Set task: In the book discussion listings below, rewrite the paragraph beginning "Synopsis: In the city of Bogotá" as a short bulleted list that keeps its main facts.

Provided text:
--

Registration is now open for this session! The first 10 K-12 teachers to register will receive a complimentary copy of the novel. Register here.
April 30, 2015 (7pm EST) – The Sound of Things Falling
Featuring Julian Urrutia, Candidate for PhD in Health Policy, Harvard School of Public Health.
Sponsored by the David Rockefeller Center for Latin American Studies and the Harvard Global Health Institute
National Bestseller and winner of the 2014 International IMPAC Dublin Literary Award
Synopsis: In the city of Bogotá, Antonio Yammara reads an article about a hippo that had escaped from a derelict zoo once owned by legendary Colombian drug kingpin Pablo Escobar. The article transports Antonio back to when the war between Escobar’s Medellín cartel and government forces played out violently in Colombia’s streets and in the skies above. Back then, Antonio witnessed a friend’s murder, an event that haunts him still. As he investigates, he discovers the many ways in which his own life and his friend’s family have been shaped by his country’s recent violent past.
July 26, 2015 (7pm EST) – Brooklyn Heights
Sponsored by the Center for Middle Eastern Studies and the Center for African Studies
Winner of the 2010 Naguib Mahfouz Medal for Literature and shortlisted for the 2011 Arabic Booke Prize, this novel has recently been translated for an English-speaking audience.
Synopsis: Hind, newly arrived in New York with her eight-year-old son, several suitcases of unfinished manuscripts, and hardly any English, finds a room in a Brooklyn teeming with people like her who dream of becoming writers. As she discovers the various corners of her new home, they conjure up parallel memories from her childhood and her small Bedouin village in the Nile Delta: Emilia who sells used shoes at the flea market smells like Zeinab, the old woman who worked for Hind’s grandfather; the reflection of her own body as she dances tango awakens the awkwardness of her relationship to that body across the years; the story of Lilette, the Egyptian bourgeoisie who has lost her memory, prompts Hind to safeguard her own.

--

Available data:
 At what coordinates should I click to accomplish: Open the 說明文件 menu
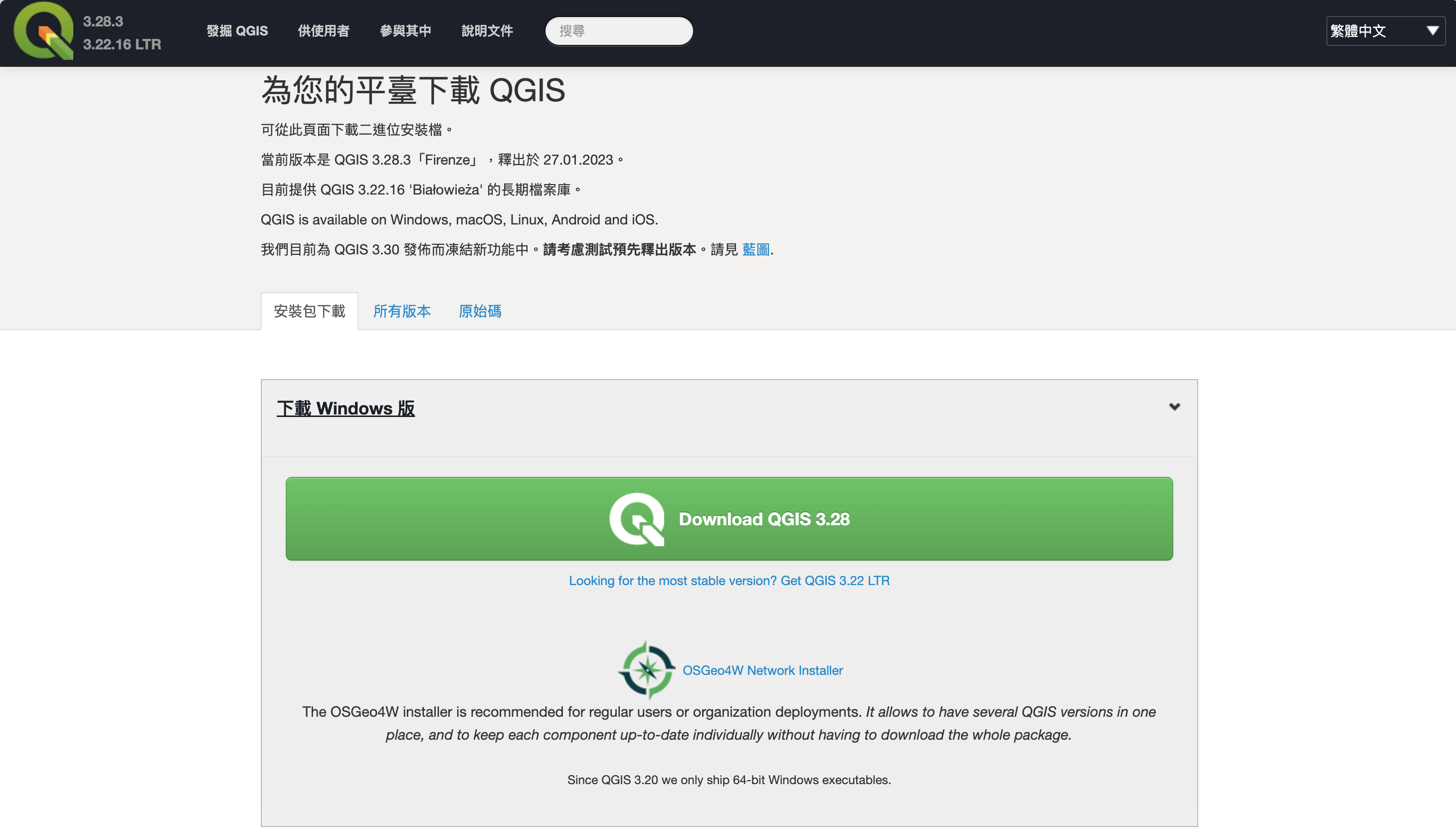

--

Output for this task:
- Setting: Bogotá, where Antonio Yammara reads an article about a hippo that escaped from a derelict zoo once owned by Pablo Escobar.
- The article takes him back to the violent war between Escobar's Medellín cartel and government forces in Colombia's streets and skies.
- During that time, Antonio witnessed a friend's murder, which still haunts him.
- His investigation shows how his own life and his friend's family were shaped by Colombia's violent recent past.